TASK STATEMENT
In the listing that follows, the lines starting at the one containing "How do I perform: Click the short" and ending at the one containing "You are a computer-use agent." are to be returned exactly, both boundary lines included, and no others.

MATERIAL FOR THIS TASK
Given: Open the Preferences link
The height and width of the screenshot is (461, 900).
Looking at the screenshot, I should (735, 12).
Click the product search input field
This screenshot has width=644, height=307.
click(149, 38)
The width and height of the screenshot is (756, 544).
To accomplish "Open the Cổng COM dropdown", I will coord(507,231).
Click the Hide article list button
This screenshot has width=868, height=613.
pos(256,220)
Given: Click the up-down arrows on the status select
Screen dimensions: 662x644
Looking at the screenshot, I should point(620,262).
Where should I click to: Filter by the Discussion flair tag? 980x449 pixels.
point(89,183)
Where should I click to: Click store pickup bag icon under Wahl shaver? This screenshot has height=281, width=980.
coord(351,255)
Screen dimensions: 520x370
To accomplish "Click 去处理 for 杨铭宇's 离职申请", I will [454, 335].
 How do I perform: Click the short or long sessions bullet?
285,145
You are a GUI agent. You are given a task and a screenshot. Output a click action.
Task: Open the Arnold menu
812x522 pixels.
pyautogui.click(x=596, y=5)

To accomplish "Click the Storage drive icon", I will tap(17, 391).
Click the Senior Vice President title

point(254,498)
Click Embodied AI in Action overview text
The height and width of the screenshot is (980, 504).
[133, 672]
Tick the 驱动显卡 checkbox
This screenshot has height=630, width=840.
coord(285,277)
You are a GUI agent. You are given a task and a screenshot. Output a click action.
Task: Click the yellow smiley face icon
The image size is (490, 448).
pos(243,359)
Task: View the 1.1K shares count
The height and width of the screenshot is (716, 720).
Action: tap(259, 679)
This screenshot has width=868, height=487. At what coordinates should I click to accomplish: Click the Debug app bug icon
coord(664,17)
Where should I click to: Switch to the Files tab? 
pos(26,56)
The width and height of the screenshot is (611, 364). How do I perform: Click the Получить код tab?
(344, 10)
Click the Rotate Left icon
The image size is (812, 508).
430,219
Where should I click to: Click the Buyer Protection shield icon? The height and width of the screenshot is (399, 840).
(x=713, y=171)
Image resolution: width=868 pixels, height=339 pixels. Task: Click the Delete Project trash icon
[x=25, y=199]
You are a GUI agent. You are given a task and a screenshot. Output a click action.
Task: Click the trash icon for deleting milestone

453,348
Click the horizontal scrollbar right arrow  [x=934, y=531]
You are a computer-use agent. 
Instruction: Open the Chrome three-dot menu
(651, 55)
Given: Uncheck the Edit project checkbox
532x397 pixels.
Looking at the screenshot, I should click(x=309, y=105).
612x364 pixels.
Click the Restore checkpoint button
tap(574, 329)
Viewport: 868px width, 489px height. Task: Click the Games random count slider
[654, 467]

PROBLEM SOLUTION
 How do I perform: Click the short or long sessions bullet?
285,145
You are a GUI agent. You are given a task and a screenshot. Output a click action.
Task: Open the Arnold menu
812x522 pixels.
pyautogui.click(x=596, y=5)

To accomplish "Click the Storage drive icon", I will tap(17, 391).
Click the Senior Vice President title

point(254,498)
Click Embodied AI in Action overview text
The height and width of the screenshot is (980, 504).
[133, 672]
Tick the 驱动显卡 checkbox
This screenshot has height=630, width=840.
coord(285,277)
You are a GUI agent. You are given a task and a screenshot. Output a click action.
Task: Click the yellow smiley face icon
The image size is (490, 448).
pos(243,359)
Task: View the 1.1K shares count
The height and width of the screenshot is (716, 720).
Action: tap(259, 679)
This screenshot has width=868, height=487. At what coordinates should I click to accomplish: Click the Debug app bug icon
coord(664,17)
Where should I click to: Switch to the Files tab? 
pos(26,56)
The width and height of the screenshot is (611, 364). How do I perform: Click the Получить код tab?
(344, 10)
Click the Rotate Left icon
The image size is (812, 508).
430,219
Where should I click to: Click the Buyer Protection shield icon? The height and width of the screenshot is (399, 840).
(x=713, y=171)
Image resolution: width=868 pixels, height=339 pixels. Task: Click the Delete Project trash icon
[x=25, y=199]
You are a GUI agent. You are given a task and a screenshot. Output a click action.
Task: Click the trash icon for deleting milestone

453,348
Click the horizontal scrollbar right arrow  [x=934, y=531]
You are a computer-use agent. 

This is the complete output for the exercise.